Count how many of the lines below contain the word "Collapse" and reply with that number only.

▸ THE INPUT
++++++

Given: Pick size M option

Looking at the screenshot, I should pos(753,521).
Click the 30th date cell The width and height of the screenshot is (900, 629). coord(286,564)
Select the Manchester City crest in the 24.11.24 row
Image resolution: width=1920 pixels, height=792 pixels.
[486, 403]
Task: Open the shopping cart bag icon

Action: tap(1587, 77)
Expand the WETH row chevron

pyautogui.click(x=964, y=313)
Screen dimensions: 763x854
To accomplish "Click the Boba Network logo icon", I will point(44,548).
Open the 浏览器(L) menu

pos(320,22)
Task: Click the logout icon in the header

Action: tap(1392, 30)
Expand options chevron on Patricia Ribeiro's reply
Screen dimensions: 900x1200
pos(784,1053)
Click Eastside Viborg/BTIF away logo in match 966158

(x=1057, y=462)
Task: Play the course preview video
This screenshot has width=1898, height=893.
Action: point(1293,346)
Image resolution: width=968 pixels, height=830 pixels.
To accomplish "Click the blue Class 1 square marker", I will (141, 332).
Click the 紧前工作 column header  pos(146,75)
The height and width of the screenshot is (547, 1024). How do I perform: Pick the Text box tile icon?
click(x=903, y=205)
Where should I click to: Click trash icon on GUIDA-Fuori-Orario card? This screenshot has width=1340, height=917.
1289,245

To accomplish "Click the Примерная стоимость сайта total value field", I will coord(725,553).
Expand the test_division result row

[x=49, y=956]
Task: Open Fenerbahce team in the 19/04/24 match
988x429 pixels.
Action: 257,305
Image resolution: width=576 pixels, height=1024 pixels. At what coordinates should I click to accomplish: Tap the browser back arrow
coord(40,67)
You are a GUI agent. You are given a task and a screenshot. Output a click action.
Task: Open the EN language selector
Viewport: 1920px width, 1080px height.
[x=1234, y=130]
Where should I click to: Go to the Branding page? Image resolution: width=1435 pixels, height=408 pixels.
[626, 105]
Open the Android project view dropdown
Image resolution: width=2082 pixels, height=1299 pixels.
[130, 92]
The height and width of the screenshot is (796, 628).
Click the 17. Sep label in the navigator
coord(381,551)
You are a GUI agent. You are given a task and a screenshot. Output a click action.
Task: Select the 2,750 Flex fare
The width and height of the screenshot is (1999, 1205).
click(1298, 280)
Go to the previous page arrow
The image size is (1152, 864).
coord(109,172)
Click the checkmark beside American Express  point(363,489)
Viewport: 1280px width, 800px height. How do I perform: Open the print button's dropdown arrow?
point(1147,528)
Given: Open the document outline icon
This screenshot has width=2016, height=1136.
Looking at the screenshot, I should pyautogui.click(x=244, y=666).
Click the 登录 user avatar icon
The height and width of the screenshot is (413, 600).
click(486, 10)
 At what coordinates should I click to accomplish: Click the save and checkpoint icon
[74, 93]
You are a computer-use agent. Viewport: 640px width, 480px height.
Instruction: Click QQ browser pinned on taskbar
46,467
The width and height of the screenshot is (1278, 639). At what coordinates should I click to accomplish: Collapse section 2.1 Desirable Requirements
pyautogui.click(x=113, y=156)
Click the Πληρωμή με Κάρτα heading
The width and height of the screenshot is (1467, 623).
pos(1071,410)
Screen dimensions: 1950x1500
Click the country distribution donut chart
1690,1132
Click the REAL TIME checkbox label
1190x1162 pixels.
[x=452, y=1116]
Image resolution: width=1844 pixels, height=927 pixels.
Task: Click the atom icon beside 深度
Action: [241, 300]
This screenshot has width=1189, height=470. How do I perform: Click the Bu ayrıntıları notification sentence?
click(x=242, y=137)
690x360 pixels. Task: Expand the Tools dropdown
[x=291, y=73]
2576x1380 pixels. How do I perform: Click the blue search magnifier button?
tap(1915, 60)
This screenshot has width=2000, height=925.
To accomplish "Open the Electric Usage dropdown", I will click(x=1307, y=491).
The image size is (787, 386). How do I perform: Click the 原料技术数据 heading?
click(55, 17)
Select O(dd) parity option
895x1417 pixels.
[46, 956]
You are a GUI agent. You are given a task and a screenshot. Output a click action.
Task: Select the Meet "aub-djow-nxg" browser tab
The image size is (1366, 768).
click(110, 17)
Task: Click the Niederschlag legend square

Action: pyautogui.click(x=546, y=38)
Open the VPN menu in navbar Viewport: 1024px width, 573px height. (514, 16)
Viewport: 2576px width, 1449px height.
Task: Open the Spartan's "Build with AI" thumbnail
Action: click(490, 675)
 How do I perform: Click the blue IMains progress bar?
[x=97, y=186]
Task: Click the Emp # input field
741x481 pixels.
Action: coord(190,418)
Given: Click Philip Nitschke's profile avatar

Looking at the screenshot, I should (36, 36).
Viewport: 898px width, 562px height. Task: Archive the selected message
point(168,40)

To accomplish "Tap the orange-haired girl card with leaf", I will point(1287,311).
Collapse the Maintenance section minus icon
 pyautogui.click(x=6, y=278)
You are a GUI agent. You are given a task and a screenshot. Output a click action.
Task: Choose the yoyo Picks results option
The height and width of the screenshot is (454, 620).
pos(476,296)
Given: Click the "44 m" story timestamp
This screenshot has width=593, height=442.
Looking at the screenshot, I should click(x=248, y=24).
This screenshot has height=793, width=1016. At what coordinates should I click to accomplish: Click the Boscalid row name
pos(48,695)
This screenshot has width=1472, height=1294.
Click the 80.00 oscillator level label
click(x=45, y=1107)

++++++

▸ RESPONSE TO THIS EXERCISE
2